◆ Exercise aim ◆
Rewrite every line of the material below as a two-column Markdown table headed Row and Line, with one numbered row per line and no rows for blank lines. Leave the pictures out.

◆ Given data ◆
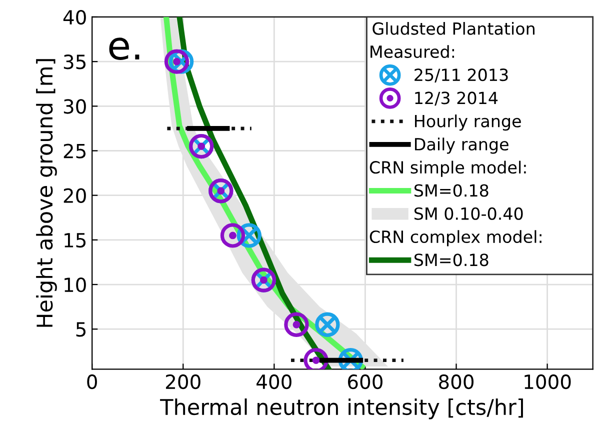  Describe the element at coordinates (92, 382) in the screenshot. I see `x-tick-label: 0` at that location.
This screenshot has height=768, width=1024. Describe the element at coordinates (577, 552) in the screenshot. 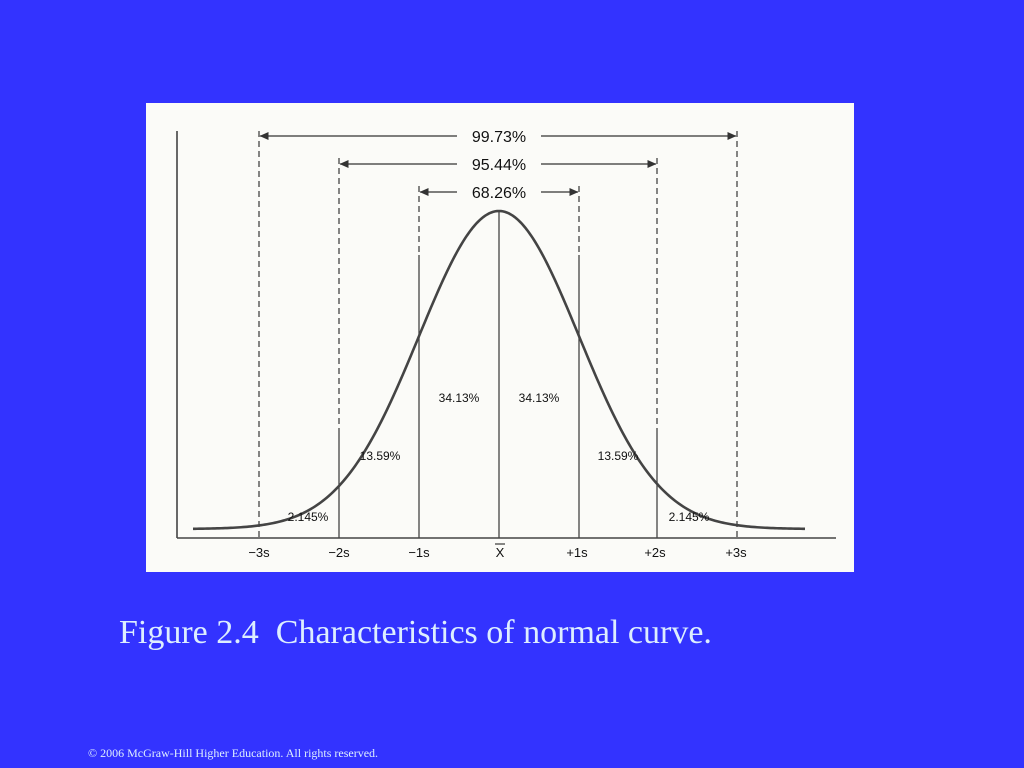

I see `tick-label-plus-1s: +1s` at that location.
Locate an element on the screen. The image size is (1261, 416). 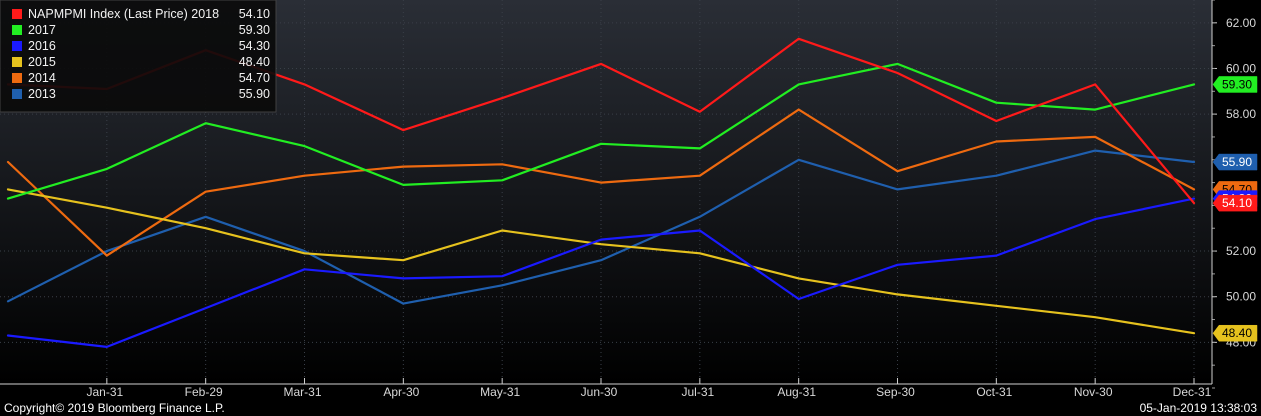
badge-2017: 59.30 is located at coordinates (1235, 84).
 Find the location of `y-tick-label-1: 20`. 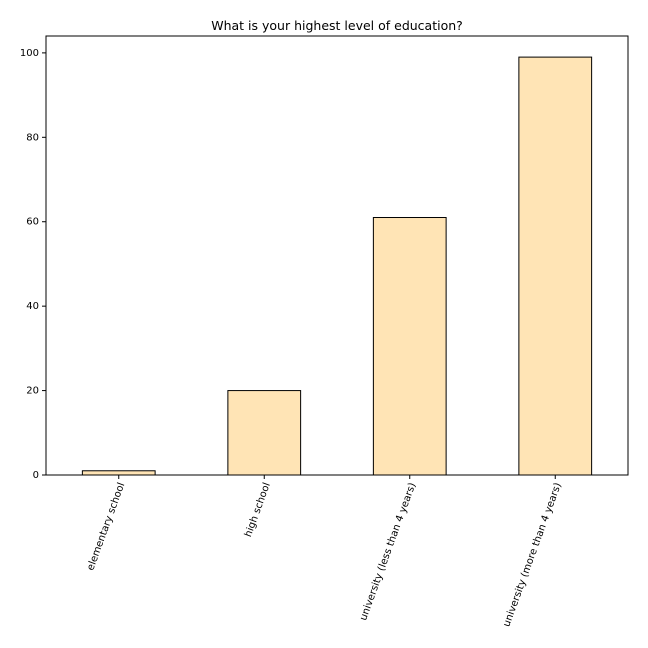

◆ Result of this exercise ◆
| Row | Line |
|---|---|
| 1 |   Describe the element at coordinates (92, 382) in the screenshot. I see `x-tick-label: 0` at that location. |
| 2 | This screenshot has height=768, width=1024. Describe the element at coordinates (577, 552) in the screenshot.  |
| 3 | I see `tick-label-plus-1s: +1s` at that location. |
| 4 | Locate an element on the screen. The image size is (1261, 416).  |
| 5 | badge-2017: 59.30 is located at coordinates (1235, 84). |
| 6 |  Find the location of `y-tick-label-1: 20`.  |